Today, Tammy Hinton joins us to talk a little bit about herself and her latest work.
Tammy Hinton says the greatest compliment she has received regarding her writing was “I never liked history until I started reading your novels.” Her family history has been the inspiration for both Unbridled and Retribution. Unbridled was a finalist for a Spur Award and Willa, and both books won a Will Rogers Medallion Award and a finalist of Western Fictioneers. Her novels contain family stories laced with actual events that took place in the area of the story. She challenges a reader to google scenes to see if the events were real or a figment of her imagination.
Can you share a little of your latest novel with us?

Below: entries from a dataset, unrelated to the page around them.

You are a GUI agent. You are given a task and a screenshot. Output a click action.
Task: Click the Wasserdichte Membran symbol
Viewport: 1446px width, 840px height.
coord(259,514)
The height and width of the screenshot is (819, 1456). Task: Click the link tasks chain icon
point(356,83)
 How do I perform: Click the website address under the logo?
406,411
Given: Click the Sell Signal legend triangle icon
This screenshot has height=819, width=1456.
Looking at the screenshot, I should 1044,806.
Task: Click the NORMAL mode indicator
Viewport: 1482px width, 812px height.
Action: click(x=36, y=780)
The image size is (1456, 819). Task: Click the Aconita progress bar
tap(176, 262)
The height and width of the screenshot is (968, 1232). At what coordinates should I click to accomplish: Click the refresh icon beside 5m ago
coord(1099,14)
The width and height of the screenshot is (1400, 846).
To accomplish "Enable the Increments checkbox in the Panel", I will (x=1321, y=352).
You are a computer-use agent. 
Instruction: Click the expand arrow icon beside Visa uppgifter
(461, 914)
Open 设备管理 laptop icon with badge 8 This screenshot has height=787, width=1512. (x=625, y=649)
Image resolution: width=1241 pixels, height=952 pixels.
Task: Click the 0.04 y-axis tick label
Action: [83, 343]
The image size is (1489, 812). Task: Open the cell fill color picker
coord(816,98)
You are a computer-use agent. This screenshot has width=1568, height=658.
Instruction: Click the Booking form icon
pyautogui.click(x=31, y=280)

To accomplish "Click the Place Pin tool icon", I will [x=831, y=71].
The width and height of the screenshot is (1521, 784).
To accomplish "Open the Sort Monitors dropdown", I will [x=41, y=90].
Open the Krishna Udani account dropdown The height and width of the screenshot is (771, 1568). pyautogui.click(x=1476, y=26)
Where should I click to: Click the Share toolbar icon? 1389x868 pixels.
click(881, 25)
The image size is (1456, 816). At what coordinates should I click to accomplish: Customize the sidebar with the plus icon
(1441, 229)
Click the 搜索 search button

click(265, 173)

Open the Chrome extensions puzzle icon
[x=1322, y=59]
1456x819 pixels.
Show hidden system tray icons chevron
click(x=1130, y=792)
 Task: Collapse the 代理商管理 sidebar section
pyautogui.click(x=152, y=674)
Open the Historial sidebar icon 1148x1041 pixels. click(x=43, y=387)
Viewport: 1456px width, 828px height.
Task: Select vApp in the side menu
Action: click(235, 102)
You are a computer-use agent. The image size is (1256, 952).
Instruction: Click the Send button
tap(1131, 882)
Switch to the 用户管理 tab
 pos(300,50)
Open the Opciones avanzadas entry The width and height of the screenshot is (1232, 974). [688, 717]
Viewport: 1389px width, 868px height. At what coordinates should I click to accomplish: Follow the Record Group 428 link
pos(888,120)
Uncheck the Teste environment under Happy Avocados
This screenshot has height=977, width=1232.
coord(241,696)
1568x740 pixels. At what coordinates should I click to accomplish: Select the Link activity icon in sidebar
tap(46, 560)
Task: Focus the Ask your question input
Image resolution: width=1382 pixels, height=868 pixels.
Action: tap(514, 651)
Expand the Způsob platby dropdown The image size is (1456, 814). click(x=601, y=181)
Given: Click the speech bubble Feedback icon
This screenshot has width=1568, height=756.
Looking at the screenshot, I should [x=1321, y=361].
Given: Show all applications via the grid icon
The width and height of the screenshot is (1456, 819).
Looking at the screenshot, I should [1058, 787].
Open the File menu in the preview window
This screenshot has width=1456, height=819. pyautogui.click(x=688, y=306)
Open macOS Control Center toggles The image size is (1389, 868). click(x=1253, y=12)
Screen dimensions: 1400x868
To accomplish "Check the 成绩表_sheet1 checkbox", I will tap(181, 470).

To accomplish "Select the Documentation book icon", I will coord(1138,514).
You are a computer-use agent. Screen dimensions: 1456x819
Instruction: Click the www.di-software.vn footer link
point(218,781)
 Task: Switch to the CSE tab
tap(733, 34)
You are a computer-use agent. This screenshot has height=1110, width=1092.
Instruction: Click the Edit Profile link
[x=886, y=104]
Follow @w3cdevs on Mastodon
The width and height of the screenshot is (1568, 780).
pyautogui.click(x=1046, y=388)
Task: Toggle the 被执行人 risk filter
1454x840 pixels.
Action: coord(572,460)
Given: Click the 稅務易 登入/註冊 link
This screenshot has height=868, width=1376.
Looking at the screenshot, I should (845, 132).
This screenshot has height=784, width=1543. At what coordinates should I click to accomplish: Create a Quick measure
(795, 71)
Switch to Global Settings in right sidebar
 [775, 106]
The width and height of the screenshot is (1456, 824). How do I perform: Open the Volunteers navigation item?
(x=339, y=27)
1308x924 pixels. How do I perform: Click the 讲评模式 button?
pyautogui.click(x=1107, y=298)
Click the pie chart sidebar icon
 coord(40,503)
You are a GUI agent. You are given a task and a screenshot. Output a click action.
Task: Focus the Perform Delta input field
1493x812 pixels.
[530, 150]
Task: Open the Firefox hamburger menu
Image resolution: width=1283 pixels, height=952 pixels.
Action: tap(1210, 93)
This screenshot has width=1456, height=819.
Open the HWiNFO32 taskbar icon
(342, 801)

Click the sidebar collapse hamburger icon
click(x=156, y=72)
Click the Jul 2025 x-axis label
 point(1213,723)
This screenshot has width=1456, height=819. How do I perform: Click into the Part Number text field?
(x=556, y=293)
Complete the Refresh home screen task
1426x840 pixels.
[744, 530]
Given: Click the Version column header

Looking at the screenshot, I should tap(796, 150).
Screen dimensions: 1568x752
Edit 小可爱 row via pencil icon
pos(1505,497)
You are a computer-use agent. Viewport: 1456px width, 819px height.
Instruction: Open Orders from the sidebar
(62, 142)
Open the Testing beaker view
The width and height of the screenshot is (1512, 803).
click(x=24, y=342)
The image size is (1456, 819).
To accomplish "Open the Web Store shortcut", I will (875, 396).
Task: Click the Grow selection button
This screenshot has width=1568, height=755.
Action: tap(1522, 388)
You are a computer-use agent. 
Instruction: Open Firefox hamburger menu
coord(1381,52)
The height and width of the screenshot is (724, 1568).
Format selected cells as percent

Retribution begins in war torn Georgia. A young woman is forced to grow up fast to help keep the family intact. Not only is her father facing their enemy in Virginia, but those left behind cope with the wrath of a Georgia Homeguard’s sergeant.
As Reconstruction further cuts deep scars in Georgia, the young family heads to Texas for a new life. Death rides the same road. Emilee demands justice. She’ll not be denied. A handsome local marshal complicates her settling of scores.
My love scenes are reminiscent of 1940’s movies where they take you to a certain level then fade to black. Nothing an author can put on paper can compare to what’s taking place in the reader’s head.
Where do you get your inspiration?
It all started with doing my genealogy. Three of my great-great-grandfathers left Georgia after the War Between the States and settled in Texas. Two then moved into Indian Territory. I have some pictures from the University of Oklahoma history library of my family taken in 1898. It shows them standing by a dugout they carved out of the side of a hill. That was home until they could afford to build a log cabin. Just think about living in a cave like an animal because you couldn’t afford anything better.
What makes you happiest?
Taking trips to places I’ve never been along with my sidekick, my husband. He’s good about stopping and even has come to love cemeteries. On our trip to Chattanooga we went to the Chickamauga Battlefield to see where my Great-great-grandfather Phipps fell on September 19, 1863. The guide told us the governor of Illinois had the bodies dug up in 1866 and moved to what is now the National Cemetery. We drove over there and my great-great-grandfather had a grave. No one in the family knew that. We all thought he laid in an unmarked mass grave somewhere. I kneeled at his headstone and told him who I was. I’m still thrilled just thinking about that moment.
What scares you the most?
How the public is going to accept the newest novel. An author puts months sometimes years into a book and we hope the reader feels the same passion when they read it.
What books did you love growing up?
I love biographies. Queen Elizabeth 1st was my favorite subject. What a woman to have survived her own father and lived to become the queen during such a volatile period of history.
Is there anything else you’d like to share with my readers?
Thank you for inviting me to share this post and to your audience, keep reading. You’re part of the process as you mull over our words to envision each character in your mind. Each story is personal and subjective as it plays on that HD player in your psyche.
She is a member of Western Writers of America and Women Writing the West.